Reinforcement learning from human feedback, or RLHF, is the training step that turns a raw large language model — a system that just predicts plausible next words — into an assistant that follows instructions, declines harmful requests, and answers in a way people actually find helpful. It works by having people compare different AI answers to the same prompt, ranking them best to worst, and using those rankings to teach the model what a good response looks like.
What It Is
A freshly pretrained language model is very good at continuing text in a statistically plausible way, but it has no built-in sense of which continuation a person would actually prefer. Asked a question, it might answer helpfully, ramble, refuse for no reason, or repeat the question back. Reinforcement learning is a branch of machine learning in which a system learns by taking actions and getting a reward signal for good ones. RLHF applies that idea to language models: instead of a programmer writing a formula for what counts as a “good” answer, human raters supply the reward signal by judging real model outputs.
How It Works
RLHF is usually run in three stages, after a model has already been pretrained on huge amounts of text:
- Supervised fine-tuning. Human writers produce ideal example answers to a set of representative prompts, and the pretrained model is fine-tuned to imitate that style of response.

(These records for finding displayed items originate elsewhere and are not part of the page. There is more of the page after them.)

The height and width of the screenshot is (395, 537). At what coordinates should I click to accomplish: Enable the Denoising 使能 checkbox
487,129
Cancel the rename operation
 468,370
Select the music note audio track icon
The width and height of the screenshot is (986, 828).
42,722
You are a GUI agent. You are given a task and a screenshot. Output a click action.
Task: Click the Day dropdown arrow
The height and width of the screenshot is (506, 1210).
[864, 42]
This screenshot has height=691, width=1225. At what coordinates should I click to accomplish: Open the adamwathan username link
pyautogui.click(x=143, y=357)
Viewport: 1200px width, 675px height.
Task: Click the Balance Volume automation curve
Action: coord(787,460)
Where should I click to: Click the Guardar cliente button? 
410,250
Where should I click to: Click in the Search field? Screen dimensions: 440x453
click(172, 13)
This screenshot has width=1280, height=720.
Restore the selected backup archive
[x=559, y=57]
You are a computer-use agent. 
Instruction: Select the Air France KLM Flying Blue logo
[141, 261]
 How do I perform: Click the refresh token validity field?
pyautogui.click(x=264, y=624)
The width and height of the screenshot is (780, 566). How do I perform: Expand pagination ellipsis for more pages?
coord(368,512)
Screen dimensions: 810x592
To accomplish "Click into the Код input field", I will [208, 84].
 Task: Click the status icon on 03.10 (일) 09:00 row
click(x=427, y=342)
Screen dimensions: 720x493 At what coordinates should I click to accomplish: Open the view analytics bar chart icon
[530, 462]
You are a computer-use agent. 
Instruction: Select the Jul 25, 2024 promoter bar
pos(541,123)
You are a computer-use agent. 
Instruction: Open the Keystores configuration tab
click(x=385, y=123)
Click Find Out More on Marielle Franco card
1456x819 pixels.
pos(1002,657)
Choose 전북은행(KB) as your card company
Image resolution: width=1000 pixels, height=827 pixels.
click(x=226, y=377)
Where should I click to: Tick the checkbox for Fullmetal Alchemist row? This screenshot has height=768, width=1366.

- Reward model training. For a given prompt, the model generates several different answers. Human labelers rank them from best to worst. Those rankings train a second, separate model — the reward model — to predict how a person would score any new answer, effectively turning human judgment into a number a computer can optimize against.
- Reinforcement learning fine-tuning. The original model is fine-tuned again, this time using an RL algorithm (commonly Proximal Policy Optimization) that rewards it for producing answers the reward model scores highly. A penalty keeps the model from drifting too far from its original language ability, since a model chasing a high reward-model score with no constraint can learn to produce fluent-sounding nonsense that games the score rather than genuinely helpful text — a failure mode known as reward hacking.
A useful analogy is a writing coach who doesn’t hand students a rigid grading rubric, but instead shows them two drafts of the same essay side by side, says which one is better, and repeats that comparison many times. Over many rounds, the student — or in this case, the model — learns to produce the kind of writing that keeps winning approval, without ever being told an explicit rule for why.
Why It Matters
RLHF is the main reason a modern chatbot answers in a conversational, instruction-following way rather than simply continuing text like an autocomplete engine. OpenAI’s 2022 InstructGPT research, which introduced the technique to today’s large language models, found that human evaluators preferred the answers of a 1.3-billion-parameter RLHF-trained model over those of the raw 175-billion-parameter GPT-3 it was built from — despite GPT-3 being over a hundred times larger. Size alone did not make a model helpful; the human-feedback training did.
RLHF has real limitations. Collecting enough human comparisons is slow and expensive, and the process only reshapes how a model expresses what it already learned during pretraining — it does not add new knowledge or reasoning ability, and it does not stop a model from confidently stating wrong information (see our explainer on AI hallucination). Because the ranking data reflects whatever a specific pool of human raters happened to prefer, the resulting model’s tone and judgment calls inherit those raters’ assumptions and blind spots, which is one reason different AI labs’ assistants can feel noticeably different from one another.
Not every AI lab relies on RLHF the same way. Anthropic’s Constitutional AI approach replaces much of the human ranking step with a written set of principles that a model uses to critique and revise its own draft answers — a variant sometimes called reinforcement learning from AI feedback, or RLAIF — specifically to reduce how many harmful examples human labelers have to read and rank by hand. Both approaches are tools within the broader effort known as AI alignment: getting a model’s behavior to actually match what its designers and users intend.
FAQ
Does RLHF make a model smarter? No. It doesn’t add facts or reasoning ability — it reshapes how the model expresses the knowledge and capability it already gained during pretraining, steering it toward answers people rate as more helpful and appropriate.
Is RLHF the same as content moderation? Not quite. RLHF shapes a model’s general helpfulness, tone, and willingness to follow instructions. Separate safety filters and moderation systems are typically layered on top to catch specific disallowed content.
Who came up with RLHF? It builds on reinforcement-learning research going back years earlier, but OpenAI’s 2022 InstructGPT paper was what turned it into the standard method labs use to align large language models with human instructions.
Why do RLHF-trained models still make mistakes? RLHF optimizes for style, helpfulness, and instruction-following, not factual accuracy. Getting facts right is a separate, still-unsolved problem tackled with other techniques.
Sources: Illustrating Reinforcement Learning from Human Feedback (Hugging Face); Training language models to follow instructions with human feedback (OpenAI InstructGPT paper); Constitutional AI: Harmlessness from AI Feedback (Anthropic).